# THE EXERCISE:
Copy each of the following items word for word, keeping every line unchanged.

# TASK DATA:
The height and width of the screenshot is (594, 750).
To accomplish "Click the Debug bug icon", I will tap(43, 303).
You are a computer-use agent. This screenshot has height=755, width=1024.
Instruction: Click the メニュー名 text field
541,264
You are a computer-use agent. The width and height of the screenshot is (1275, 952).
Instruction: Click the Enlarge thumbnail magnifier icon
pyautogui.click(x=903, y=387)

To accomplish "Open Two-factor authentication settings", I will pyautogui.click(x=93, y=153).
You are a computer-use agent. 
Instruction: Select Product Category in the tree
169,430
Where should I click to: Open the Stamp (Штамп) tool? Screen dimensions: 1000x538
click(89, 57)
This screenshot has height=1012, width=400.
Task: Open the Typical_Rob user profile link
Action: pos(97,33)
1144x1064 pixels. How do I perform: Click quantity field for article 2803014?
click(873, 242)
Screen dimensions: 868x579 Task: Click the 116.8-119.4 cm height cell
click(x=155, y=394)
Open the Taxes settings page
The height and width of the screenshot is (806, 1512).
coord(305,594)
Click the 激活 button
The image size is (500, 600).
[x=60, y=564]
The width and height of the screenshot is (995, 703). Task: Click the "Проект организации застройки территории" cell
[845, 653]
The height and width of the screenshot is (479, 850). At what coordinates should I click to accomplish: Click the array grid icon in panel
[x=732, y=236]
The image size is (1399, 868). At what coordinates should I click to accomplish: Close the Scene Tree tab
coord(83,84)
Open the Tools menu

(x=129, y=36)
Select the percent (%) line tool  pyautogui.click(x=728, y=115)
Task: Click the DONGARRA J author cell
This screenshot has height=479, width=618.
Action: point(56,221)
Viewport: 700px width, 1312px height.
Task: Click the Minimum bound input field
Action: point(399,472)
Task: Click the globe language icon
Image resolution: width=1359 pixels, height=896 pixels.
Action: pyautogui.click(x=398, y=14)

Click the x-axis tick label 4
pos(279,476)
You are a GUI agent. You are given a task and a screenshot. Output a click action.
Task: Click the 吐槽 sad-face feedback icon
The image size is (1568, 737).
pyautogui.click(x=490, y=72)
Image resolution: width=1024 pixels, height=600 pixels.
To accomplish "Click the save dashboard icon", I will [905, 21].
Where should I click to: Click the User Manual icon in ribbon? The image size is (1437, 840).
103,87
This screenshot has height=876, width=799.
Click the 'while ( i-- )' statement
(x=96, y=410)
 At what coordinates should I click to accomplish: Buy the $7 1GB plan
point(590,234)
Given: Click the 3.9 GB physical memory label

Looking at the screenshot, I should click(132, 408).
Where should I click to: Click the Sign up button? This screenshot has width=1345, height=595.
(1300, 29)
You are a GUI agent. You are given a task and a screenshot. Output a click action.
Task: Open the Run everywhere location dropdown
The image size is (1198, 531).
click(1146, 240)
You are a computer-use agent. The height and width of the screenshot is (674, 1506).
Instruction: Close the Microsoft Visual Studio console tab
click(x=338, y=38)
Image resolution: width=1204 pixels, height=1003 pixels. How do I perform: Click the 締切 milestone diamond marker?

# CORRECT ANSWER:
The height and width of the screenshot is (594, 750).
To accomplish "Click the Debug bug icon", I will tap(43, 303).
You are a computer-use agent. This screenshot has height=755, width=1024.
Instruction: Click the メニュー名 text field
541,264
You are a computer-use agent. The width and height of the screenshot is (1275, 952).
Instruction: Click the Enlarge thumbnail magnifier icon
pyautogui.click(x=903, y=387)

To accomplish "Open Two-factor authentication settings", I will pyautogui.click(x=93, y=153).
You are a computer-use agent. 
Instruction: Select Product Category in the tree
169,430
Where should I click to: Open the Stamp (Штамп) tool? Screen dimensions: 1000x538
click(89, 57)
This screenshot has height=1012, width=400.
Task: Open the Typical_Rob user profile link
Action: pos(97,33)
1144x1064 pixels. How do I perform: Click quantity field for article 2803014?
click(873, 242)
Screen dimensions: 868x579 Task: Click the 116.8-119.4 cm height cell
click(x=155, y=394)
Open the Taxes settings page
The height and width of the screenshot is (806, 1512).
coord(305,594)
Click the 激活 button
The image size is (500, 600).
[x=60, y=564]
The width and height of the screenshot is (995, 703). Task: Click the "Проект организации застройки территории" cell
[845, 653]
The height and width of the screenshot is (479, 850). At what coordinates should I click to accomplish: Click the array grid icon in panel
[x=732, y=236]
The image size is (1399, 868). At what coordinates should I click to accomplish: Close the Scene Tree tab
coord(83,84)
Open the Tools menu

(x=129, y=36)
Select the percent (%) line tool  pyautogui.click(x=728, y=115)
Task: Click the DONGARRA J author cell
This screenshot has height=479, width=618.
Action: point(56,221)
Viewport: 700px width, 1312px height.
Task: Click the Minimum bound input field
Action: point(399,472)
Task: Click the globe language icon
Image resolution: width=1359 pixels, height=896 pixels.
Action: pyautogui.click(x=398, y=14)

Click the x-axis tick label 4
pos(279,476)
You are a GUI agent. You are given a task and a screenshot. Output a click action.
Task: Click the 吐槽 sad-face feedback icon
The image size is (1568, 737).
pyautogui.click(x=490, y=72)
Image resolution: width=1024 pixels, height=600 pixels.
To accomplish "Click the save dashboard icon", I will [905, 21].
Where should I click to: Click the User Manual icon in ribbon? The image size is (1437, 840).
103,87
This screenshot has height=876, width=799.
Click the 'while ( i-- )' statement
(x=96, y=410)
 At what coordinates should I click to accomplish: Buy the $7 1GB plan
point(590,234)
Given: Click the 3.9 GB physical memory label

Looking at the screenshot, I should click(132, 408).
Where should I click to: Click the Sign up button? This screenshot has width=1345, height=595.
(1300, 29)
You are a GUI agent. You are given a task and a screenshot. Output a click action.
Task: Open the Run everywhere location dropdown
The image size is (1198, 531).
click(1146, 240)
You are a computer-use agent. The height and width of the screenshot is (674, 1506).
Instruction: Close the Microsoft Visual Studio console tab
click(x=338, y=38)
Image resolution: width=1204 pixels, height=1003 pixels. How do I perform: Click the 締切 milestone diamond marker?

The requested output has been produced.